Matt: The INCA 570 sold in Garrett Wade and cost more than the car I was driving at the time! (chortle)

Shannon : You know, if you have the time and not the money, you may find some good deals in used jointers – shipping costs are high, so people will often sell them cheap. And since many of the better brands haven’t changed much over time, you can start by looking for what you would want new, but with a few miles on the tires. Stick with the Powermatic, just not this year’s Powermatic.

Matt: Yeah, but for many people, buying used can feel a bit “pig in the poke”. How do I know I won’t have to buy a second jointer to make up for the first one?

Marc: Well, I think you have to approach the used tool just like you would setting up the tools in your own workshop.
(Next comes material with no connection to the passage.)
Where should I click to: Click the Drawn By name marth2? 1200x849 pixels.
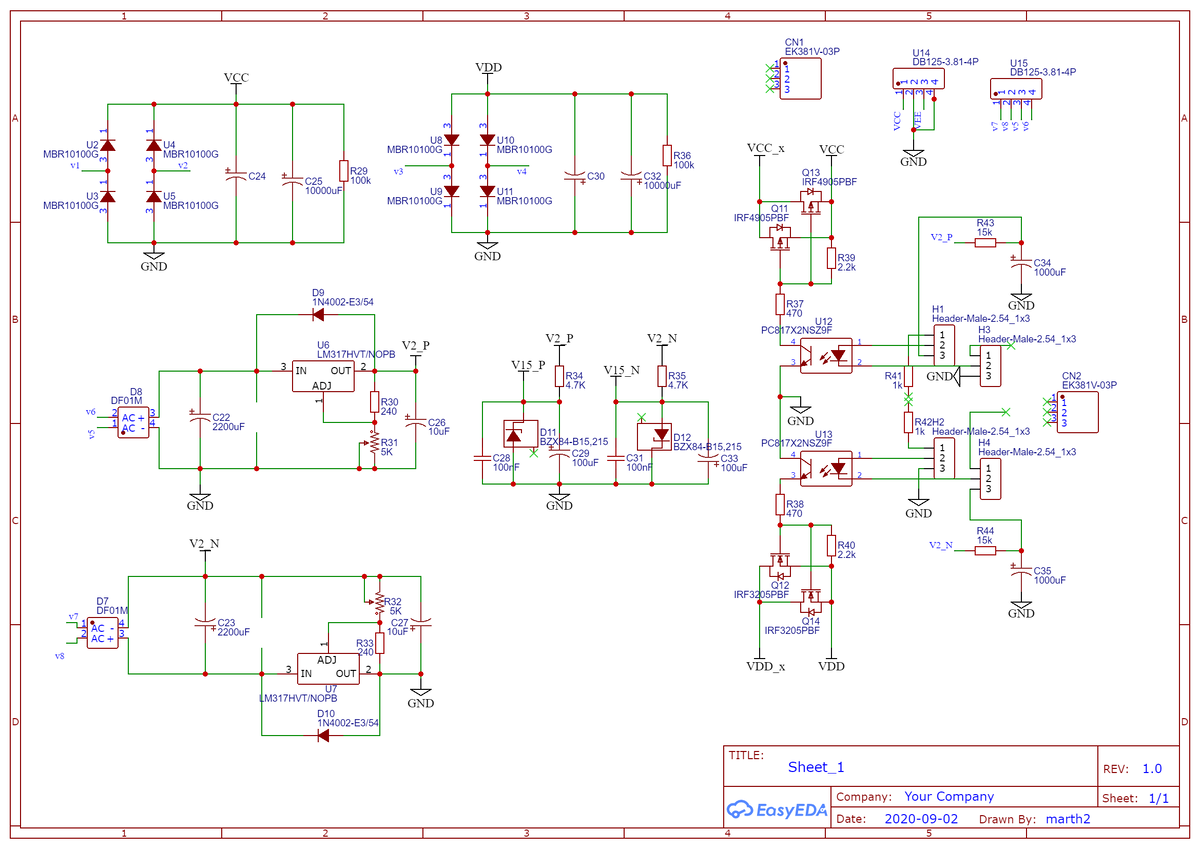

If it’s a Jointer, I’d recommend going back to watch the video I did titled “this jointers jumping”. When you head over to inspect the used machine, bring your straightedge and check to see if the tables are even close to co-planar; look to see if the current owner has the knives set up right…


The reason I am harping on this is not out of some kind of save-the-planet recycling urge, but because I keep running into beginners who buy cheap (like you describe) and then drop out instead of buy new – while we normally say a poor craftsman blames his tools, in the case of beginners, an accurate tool can help make up for the experience lacked. I’d rather get them started right, and upgrade later.

So when doing the 14th podcast on ” I only have $200 and need to buy a bandsaw” maybe take a moment to highlight that what the caller is asking for doesn’t exist new in the box, but it might if they take the time to troll the internet.

Finally, you suggest that people can figure out how to look for used on their own, but I think you underestimate your show’s impact on how we all think. By not even mentioning the word used, the impression stands that new is the only way to go. I’d love it if we can move folks off of box store carpentry tools on the cheap, and get them hooked so that when they really have the motivation and money to buy – they spring for Festool, Powermatic, Lie Nielson, or one of the numerous other brands that take our money with shocking alacrity!


I completely agree with your article, the wood is gonna do what it’s gonna do. But I believe we have to accept that some days, some woods, some conditions beyond our doing. Thanks for your article its really good.